EXPENDITURE SHORTFALLS
It has become a regular phenomenon that different ministries are not utilising their quota of budgeted expenditure and thereby let the funds lapse. In normal conditions this practice may not have much significance but in the current situation when one of the corrective measures to stimulate the economy is to increase public expenditures such things should not be pardoned. The shortfall by different ministries this year was to the extent of Civil Aviation 25%, Coal 26%, Shipping 20%, Communication 9% and Power & HRD 10% each, etc. These things indicate that budgeting and budgetary control in government departments are not being done with the required care. The recourse to conventional incremental budgeting is an easy route.

PPP
Public Private Partnership (PPP) to attract private finance for investments for the development of infrastructure is continuing. Both Rail Budget and the Union Budget talk about the virtues of PPP. Paragraph 16 of the budget speech informs that such private sector investments are being encouraged in telecommunications, power generation, airports, roads and railways, etc. Projects worth Rs.27900 crore have been approved and those worth Rs.67700 crore have been accorded in-principle approval. Paragraph 17 of the budget speech informs about the mode of financing such private investments. Banks are encouraged to provide fund for the private entrepreneurs. Sixty per cent of such financial accommodations provided by the commercial banks will be refinanced by Infrastructure Finance Company Limited (IFCL). In order to ease out such commitments of the IIFL it will be allowed to raise additional funds to the tune of Rs.40,000 crore from the market. Thus, in effect, a major portion of the investment of the private sector will be financed by the domestic market. This is a typical case of drainage of fund. Such multiplicity of layers and agencies simply adds to the cost of the job done because at every level interest, commission, margin and profit element will add on the overall cost of completion of the projects. Further this amounts to increasing the complexities of operations making it all cumbersome.

CONSOLIDATED FUND OF INDIA
In order to understand the financial health of our country we have prepared a summary of the Consolidated Fund of India as depicted herein. These four tables depict Revenue Receipts, Revenue Disbursement, Capital Receipts and Capital Disbursement. Budget 2009-10 figures have been shown along with Revised Estimate for the current year, 2008-09.

The table relating to Revenue Receipts depicts that major portion of revenue accrues from taxes which comprise Corporation Tax, Income Tax, Customs, Excise Duty, Service Tax and others. Current year Revenue deficit is estimated at Rs.338,715 crore and that for the year 2009-10 has been budgeted as Rs.238,534 crore.

Major share of revenue disbursements is utilised by Economic Services and Defence services. Economic services include Agriculture, Rural Development, Energy, Environment, Science & Technology, Industry, Transport, etc.

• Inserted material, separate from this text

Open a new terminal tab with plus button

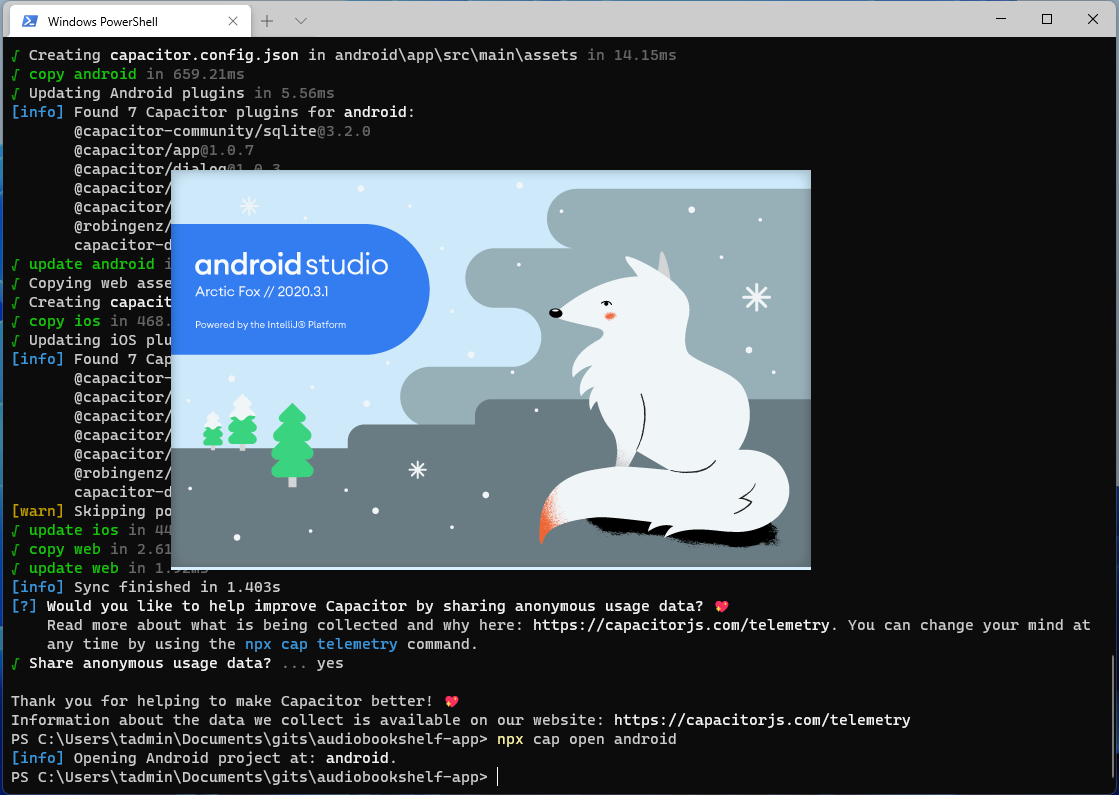pyautogui.click(x=267, y=21)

Capital receipts overwhelmingly comprise Internal and External debts. Internal debt comprises 14 day, 91 day, 182 day, 364 day Treasury bills, besides market loans and securities against small savings.

Major portion of capital disbursements is consumed by repayment of internal and external debts.

Internal debt of India is increasing at a fast pace calling for the need to pause, analyse and think about the path of growth we have adopted.